Uwzględnienie wniosku dowodowego pozwanej zawartego w piśmie procesowym z dnia 6 października 2011 r. w postaci zeznań świadka A. W. (3) nie naruszało wbrew twierdzeniom apelacji zasady równego traktowania stron, która wyraża się w gwarancjach procesowych wysłuchania obu stron przez sąd i stworzenia im możliwości korzystania z takich samych środków obrony praw. W niniejszej sprawie nie zaistniała podobna sytuacja procesowa po stronie powodowej, tj. polegająca na uchybieniu wymogom art. 132§ 1 k.p.c., w której sąd I instancji zająłby odmienne stanowisko. Oddalenie wniosków dowodowych powoda nastąpiło zaś nie z przyczyn natury formalnej tylko w wyniku ich merytorycznej oceny przez sąd I instancji, prowadzącej do wniosku, iż okoliczności , które miałyby wynikać z tychże dowodów nie mają istotnego znaczenia dla rozstrzygnięcia sprawy.
Niezależnie od powyższego za Sądem Okręgowym powtórzyć należy, że zeznania świadka A. W. (3) nie miały kluczowego znaczenia w sprawie , gdyż w większości dotyczyły okoliczności wynikających z przedłożonych przez strony dokumentów. Innymi słowy nieprzeprowadzenie dowodu z zeznań tego świadka nie doprowadziłoby sąd I instancji do odmiennych ustaleń faktycznych , od tych jakie stanowiły podstawę wydanego orzeczenia.

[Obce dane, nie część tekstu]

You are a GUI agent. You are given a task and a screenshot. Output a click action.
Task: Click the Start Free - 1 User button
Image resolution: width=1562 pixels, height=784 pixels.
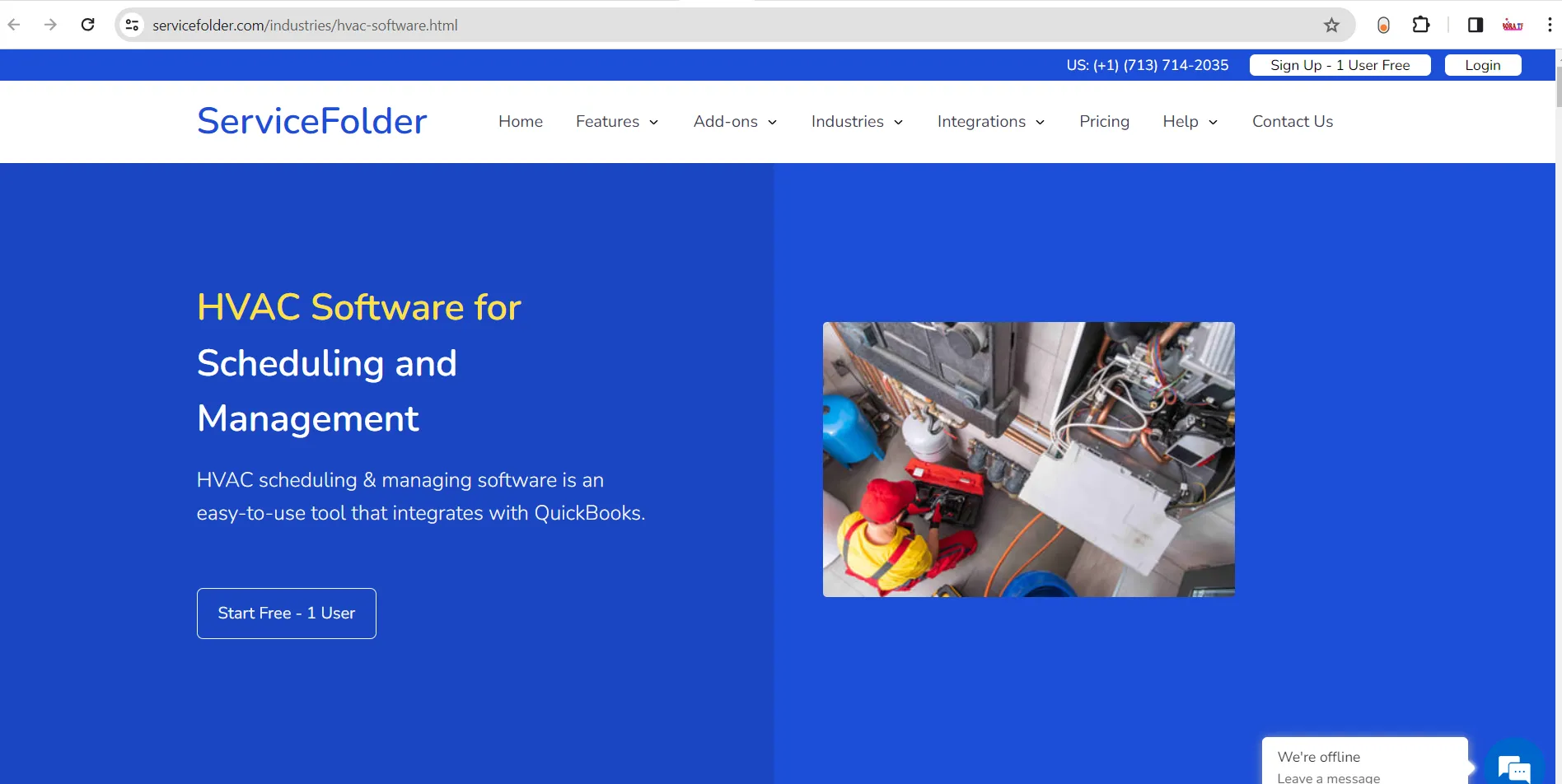287,614
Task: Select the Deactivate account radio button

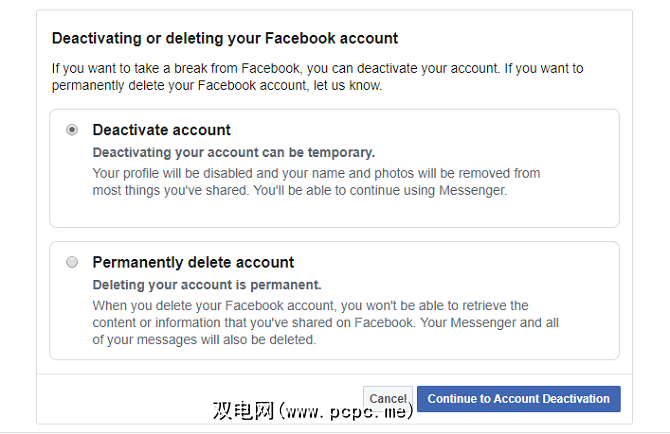Action: [72, 130]
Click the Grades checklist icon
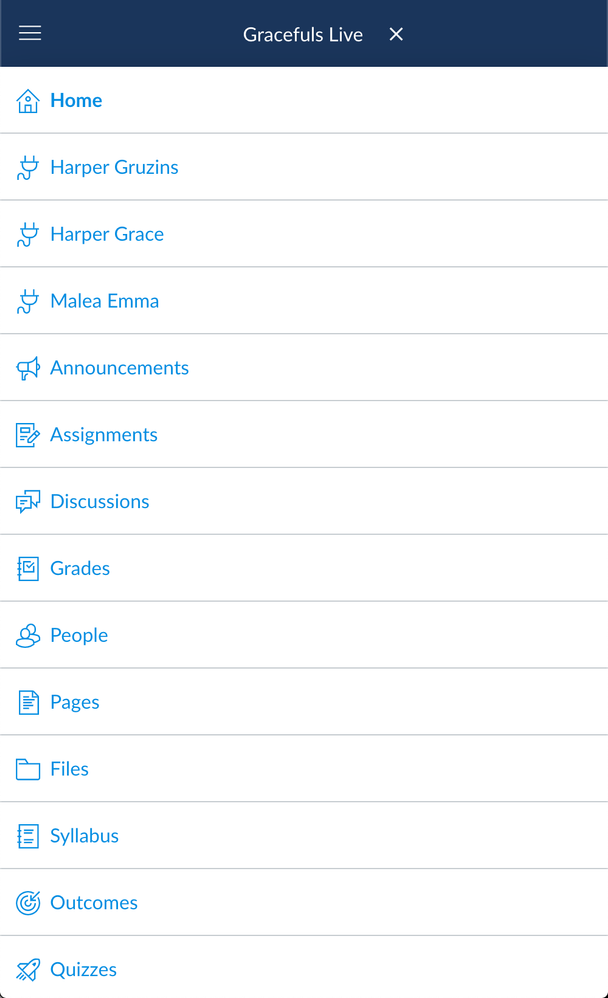The width and height of the screenshot is (608, 998). (27, 568)
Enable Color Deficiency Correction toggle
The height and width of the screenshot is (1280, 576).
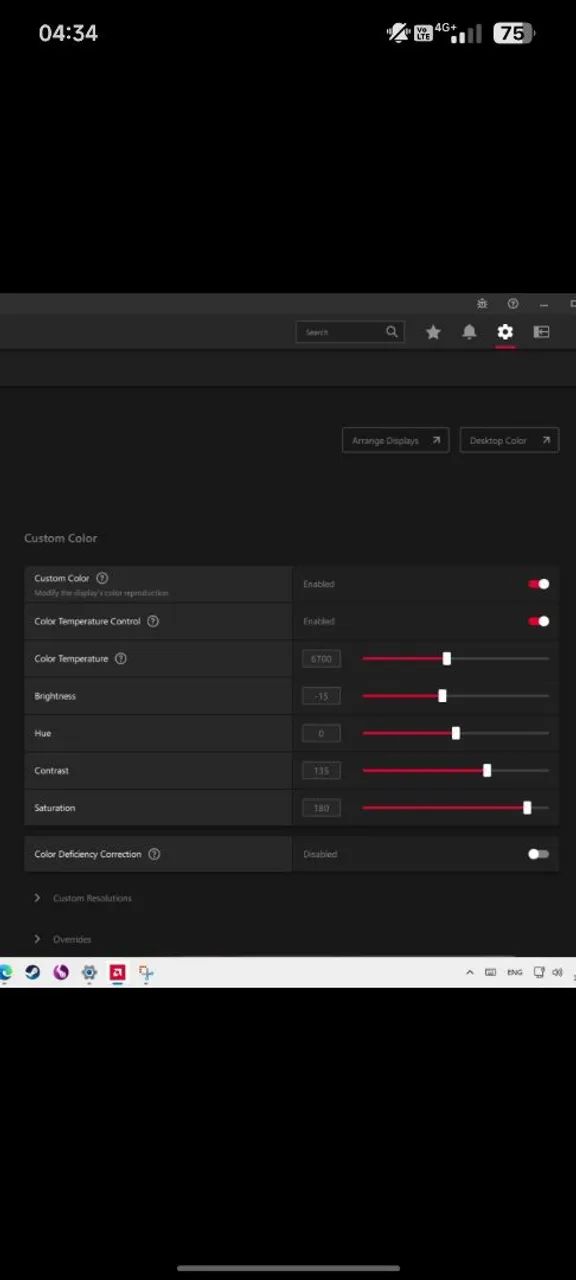pyautogui.click(x=539, y=854)
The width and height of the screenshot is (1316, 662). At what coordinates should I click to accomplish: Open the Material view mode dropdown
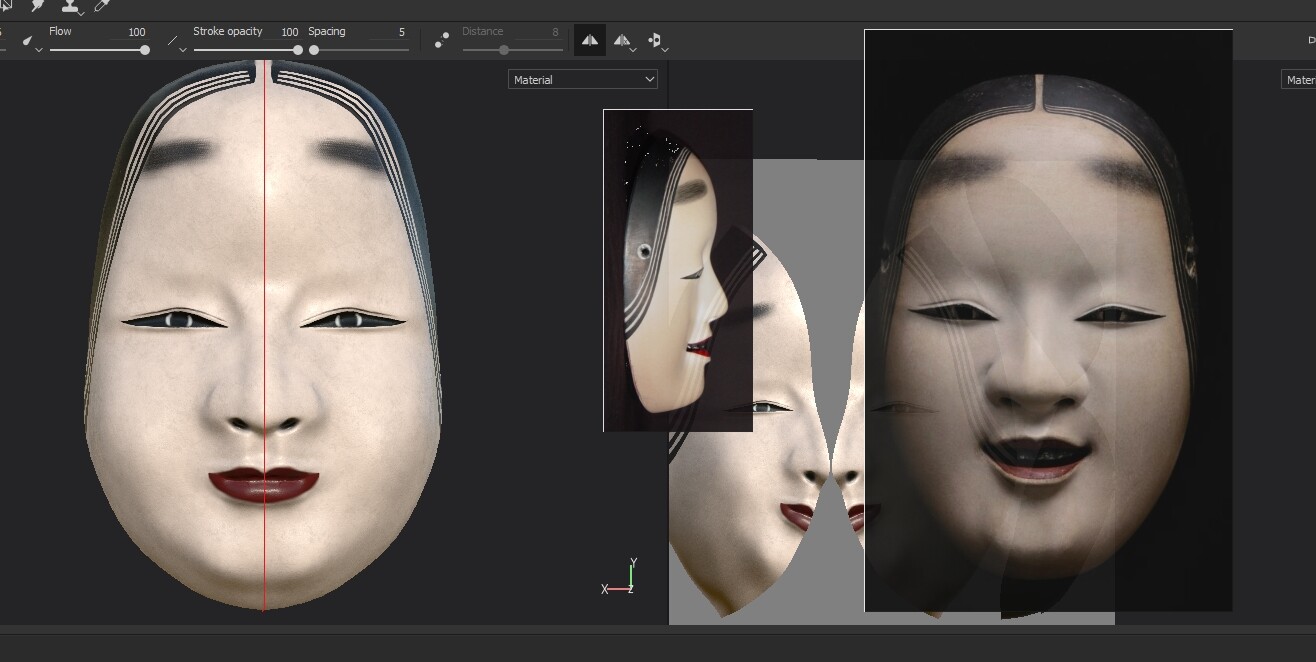pyautogui.click(x=583, y=79)
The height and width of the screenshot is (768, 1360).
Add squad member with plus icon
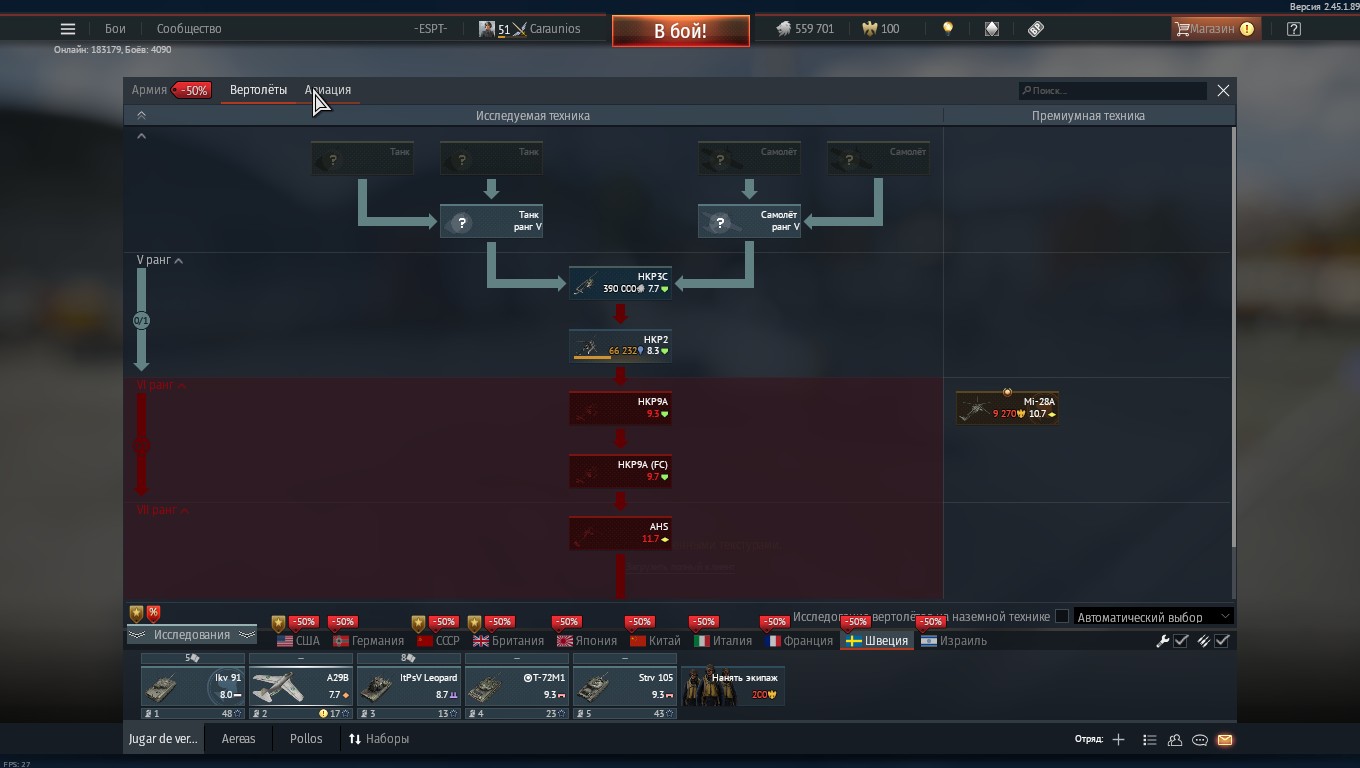click(x=1118, y=740)
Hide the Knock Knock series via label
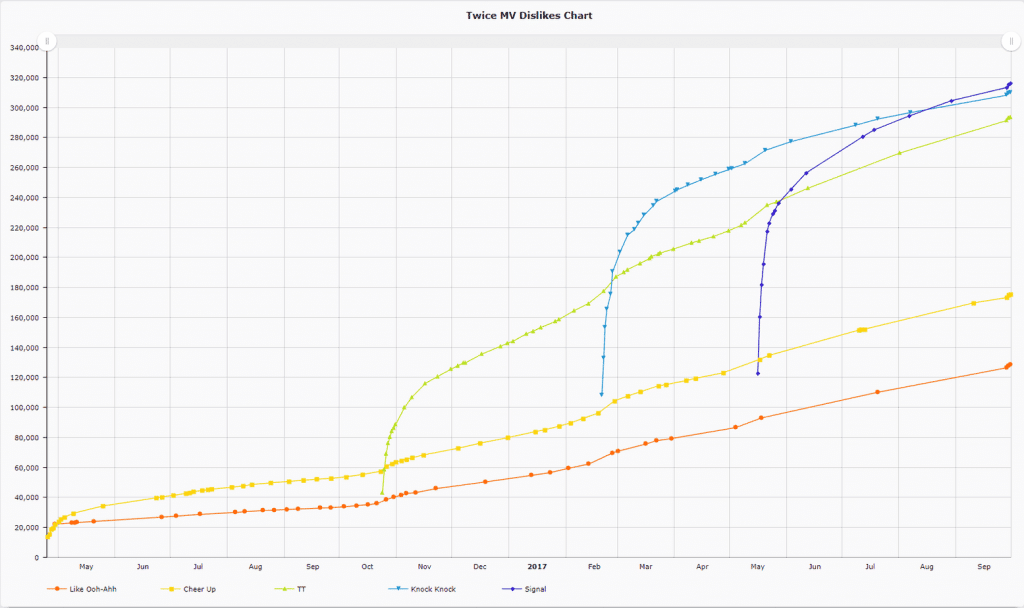This screenshot has width=1024, height=608. (x=433, y=589)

Mając na uwadze wszystkie powyższe okoliczności Sąd Apelacyjny w oparciu o art. 385 k.p.c. oddalił wniesioną przez powoda apelację jako niezasadną i na podstawie art. 98§ 1 k.p.c. obciążył go obowiązkiem zwrotu kosztów procesu na rzecz strony przeciwnej, wygrywającej postępowanie apelacyjne.